In practice, the hygiene profile also helps explain the functional health score. A container with five contributor patterns and inconsistent naming almost always has consent or tracking misconfigurations, because the conditions that produce naming debt are the same conditions that produce configuration drift. When you see Cluttered ownership alongside a D on functional health, the root cause is usually the same: too many people making changes without a shared framework for how the container should work.

What to do about your score

The score is a diagnostic, not a judgment. A D+ isn't a failure. It's a container that's been actively used by multiple people over several years, which is exactly how containers get messy.
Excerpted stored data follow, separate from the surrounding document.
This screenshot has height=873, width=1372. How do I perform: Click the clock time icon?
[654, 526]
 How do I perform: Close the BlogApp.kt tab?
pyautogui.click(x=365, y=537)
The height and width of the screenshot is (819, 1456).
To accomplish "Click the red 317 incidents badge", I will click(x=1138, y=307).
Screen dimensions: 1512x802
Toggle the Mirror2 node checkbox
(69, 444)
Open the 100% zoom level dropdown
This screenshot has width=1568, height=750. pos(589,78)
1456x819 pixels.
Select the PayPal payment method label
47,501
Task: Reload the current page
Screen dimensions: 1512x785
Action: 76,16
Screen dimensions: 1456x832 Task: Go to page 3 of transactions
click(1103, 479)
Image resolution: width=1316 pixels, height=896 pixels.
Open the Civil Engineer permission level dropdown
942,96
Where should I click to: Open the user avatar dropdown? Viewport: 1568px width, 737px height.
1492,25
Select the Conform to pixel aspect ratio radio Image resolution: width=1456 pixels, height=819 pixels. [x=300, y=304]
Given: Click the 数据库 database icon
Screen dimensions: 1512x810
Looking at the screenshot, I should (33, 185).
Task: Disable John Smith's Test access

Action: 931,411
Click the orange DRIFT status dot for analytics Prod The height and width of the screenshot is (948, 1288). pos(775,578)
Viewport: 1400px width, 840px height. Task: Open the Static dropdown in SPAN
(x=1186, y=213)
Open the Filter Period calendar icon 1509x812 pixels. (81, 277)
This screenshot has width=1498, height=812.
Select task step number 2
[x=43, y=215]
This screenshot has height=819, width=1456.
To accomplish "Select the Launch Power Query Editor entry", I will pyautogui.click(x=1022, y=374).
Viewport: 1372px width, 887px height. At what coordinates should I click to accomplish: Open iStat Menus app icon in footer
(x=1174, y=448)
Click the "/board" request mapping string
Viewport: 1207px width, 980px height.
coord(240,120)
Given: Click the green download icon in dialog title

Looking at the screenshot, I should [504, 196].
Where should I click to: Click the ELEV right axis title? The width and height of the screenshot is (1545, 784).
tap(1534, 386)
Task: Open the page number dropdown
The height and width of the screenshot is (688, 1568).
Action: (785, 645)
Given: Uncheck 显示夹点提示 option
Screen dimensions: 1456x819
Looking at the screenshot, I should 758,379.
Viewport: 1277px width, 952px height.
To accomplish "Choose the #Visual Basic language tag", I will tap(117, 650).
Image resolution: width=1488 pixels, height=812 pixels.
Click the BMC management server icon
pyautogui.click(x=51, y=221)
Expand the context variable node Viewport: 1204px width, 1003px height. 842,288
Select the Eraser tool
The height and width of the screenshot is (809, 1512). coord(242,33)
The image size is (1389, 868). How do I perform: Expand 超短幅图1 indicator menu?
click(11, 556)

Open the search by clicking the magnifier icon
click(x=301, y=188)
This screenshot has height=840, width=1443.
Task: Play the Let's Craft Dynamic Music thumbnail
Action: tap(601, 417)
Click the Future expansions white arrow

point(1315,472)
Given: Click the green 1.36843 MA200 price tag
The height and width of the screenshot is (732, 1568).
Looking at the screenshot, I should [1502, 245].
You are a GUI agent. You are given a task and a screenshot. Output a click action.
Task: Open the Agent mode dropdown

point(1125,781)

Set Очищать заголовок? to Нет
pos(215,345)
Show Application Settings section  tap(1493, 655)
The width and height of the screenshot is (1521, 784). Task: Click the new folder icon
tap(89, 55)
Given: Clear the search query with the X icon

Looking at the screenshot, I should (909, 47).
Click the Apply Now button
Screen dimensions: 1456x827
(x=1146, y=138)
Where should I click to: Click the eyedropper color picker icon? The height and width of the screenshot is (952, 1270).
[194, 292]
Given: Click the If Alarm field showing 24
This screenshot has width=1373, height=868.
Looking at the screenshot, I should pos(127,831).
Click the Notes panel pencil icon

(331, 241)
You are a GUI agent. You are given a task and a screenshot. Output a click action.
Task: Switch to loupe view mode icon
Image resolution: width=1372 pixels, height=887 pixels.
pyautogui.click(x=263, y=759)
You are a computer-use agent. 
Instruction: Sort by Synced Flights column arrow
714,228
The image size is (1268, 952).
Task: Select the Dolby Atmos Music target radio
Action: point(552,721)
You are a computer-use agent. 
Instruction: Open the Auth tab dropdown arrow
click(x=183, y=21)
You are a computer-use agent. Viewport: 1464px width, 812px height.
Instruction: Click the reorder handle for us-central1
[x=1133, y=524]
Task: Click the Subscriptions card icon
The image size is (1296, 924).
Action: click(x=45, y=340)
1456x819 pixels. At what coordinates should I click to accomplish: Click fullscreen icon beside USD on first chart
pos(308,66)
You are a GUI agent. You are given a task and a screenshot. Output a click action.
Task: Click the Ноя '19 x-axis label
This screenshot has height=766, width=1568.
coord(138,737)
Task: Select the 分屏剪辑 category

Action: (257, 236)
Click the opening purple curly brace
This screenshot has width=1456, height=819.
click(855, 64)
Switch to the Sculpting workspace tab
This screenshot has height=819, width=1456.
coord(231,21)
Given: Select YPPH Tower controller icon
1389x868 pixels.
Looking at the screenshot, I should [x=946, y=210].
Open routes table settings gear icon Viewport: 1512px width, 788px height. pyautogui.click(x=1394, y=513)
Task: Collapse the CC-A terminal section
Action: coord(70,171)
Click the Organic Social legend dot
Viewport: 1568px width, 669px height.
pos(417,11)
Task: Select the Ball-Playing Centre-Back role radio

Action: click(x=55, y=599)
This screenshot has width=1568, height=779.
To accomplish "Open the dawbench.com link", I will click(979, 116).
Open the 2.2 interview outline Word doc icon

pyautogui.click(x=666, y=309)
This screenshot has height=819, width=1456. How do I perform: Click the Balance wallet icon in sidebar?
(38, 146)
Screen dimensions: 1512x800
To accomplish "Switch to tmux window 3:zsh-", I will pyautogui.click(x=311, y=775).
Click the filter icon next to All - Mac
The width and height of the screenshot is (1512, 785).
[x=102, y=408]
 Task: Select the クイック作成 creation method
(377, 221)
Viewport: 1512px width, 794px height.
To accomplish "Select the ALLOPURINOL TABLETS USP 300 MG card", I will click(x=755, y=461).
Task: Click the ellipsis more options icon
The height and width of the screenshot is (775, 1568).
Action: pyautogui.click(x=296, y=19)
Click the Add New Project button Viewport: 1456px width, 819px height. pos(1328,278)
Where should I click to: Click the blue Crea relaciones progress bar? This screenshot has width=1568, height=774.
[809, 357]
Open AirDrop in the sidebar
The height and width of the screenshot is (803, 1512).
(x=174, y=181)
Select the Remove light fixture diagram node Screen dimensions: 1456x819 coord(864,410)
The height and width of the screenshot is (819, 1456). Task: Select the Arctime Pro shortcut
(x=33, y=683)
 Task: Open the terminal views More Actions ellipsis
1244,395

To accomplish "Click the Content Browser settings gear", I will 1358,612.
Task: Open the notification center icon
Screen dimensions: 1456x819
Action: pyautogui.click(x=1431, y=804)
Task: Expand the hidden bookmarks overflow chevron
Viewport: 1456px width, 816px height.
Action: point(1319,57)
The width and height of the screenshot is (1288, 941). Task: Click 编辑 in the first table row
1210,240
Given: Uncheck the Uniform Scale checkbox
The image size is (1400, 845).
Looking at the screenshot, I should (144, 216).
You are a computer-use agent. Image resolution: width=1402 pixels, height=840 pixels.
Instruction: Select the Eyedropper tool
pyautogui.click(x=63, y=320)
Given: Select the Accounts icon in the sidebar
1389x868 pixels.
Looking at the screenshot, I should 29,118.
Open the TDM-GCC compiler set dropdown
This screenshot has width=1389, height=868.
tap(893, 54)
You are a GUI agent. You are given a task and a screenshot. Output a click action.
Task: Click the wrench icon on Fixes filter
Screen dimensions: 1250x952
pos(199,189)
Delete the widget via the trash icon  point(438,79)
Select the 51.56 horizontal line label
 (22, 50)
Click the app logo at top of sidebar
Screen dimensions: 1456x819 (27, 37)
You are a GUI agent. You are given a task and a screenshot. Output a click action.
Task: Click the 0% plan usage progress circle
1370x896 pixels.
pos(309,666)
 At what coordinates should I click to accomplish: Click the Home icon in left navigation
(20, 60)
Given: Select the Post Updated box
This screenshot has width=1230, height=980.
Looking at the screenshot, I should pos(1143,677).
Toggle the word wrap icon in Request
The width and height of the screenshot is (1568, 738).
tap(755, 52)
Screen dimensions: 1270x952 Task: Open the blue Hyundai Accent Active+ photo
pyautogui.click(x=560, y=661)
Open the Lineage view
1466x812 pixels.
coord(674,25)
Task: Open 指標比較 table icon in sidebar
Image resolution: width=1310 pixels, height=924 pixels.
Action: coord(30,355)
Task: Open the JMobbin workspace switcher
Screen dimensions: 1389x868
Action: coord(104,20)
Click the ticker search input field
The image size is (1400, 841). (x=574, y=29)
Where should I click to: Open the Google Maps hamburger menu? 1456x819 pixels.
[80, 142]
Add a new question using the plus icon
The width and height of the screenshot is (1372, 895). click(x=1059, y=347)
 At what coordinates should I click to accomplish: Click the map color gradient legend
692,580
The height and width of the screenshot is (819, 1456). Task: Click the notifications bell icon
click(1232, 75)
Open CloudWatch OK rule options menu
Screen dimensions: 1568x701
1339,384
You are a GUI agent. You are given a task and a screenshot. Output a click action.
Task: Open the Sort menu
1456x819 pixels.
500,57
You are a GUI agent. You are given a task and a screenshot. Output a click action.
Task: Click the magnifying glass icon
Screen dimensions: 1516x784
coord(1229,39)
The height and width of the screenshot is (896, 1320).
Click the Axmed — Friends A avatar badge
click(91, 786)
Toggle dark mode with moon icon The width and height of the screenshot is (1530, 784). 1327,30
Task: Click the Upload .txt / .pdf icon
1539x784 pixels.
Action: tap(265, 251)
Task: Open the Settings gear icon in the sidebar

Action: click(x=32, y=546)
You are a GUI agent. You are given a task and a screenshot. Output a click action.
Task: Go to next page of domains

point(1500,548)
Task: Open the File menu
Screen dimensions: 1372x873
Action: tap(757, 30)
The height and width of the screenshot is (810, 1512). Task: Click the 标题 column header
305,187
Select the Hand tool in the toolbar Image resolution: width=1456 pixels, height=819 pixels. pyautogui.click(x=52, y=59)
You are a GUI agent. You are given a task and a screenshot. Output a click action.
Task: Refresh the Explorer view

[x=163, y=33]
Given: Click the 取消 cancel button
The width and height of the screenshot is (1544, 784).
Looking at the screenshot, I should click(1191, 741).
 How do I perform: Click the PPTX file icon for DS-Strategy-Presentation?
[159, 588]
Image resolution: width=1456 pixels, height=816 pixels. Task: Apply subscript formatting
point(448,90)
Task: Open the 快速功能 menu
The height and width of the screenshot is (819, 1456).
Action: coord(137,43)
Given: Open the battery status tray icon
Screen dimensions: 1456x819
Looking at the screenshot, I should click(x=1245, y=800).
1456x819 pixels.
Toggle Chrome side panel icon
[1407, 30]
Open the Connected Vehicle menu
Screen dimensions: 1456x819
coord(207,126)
TagManifest describes the state without moralizing about it.

The more useful output is the work plan, which takes the same findings that produced your score and organizes them by effort: quick wins you can ship in an hour, focused remediation for a morning's work, structural changes that need planning, and strategic improvements for the roadmap. The consent dashboard is one example of how a specific category's findings translate to that effort framing.

Your score will change as you address findings. Fix the consent configuration and the 16-point consent cap might drop to 4. Clean up dead UA tags and the dead code deductions disappear entirely. The score reflects the container's current state, and it updates every time you scan a new version.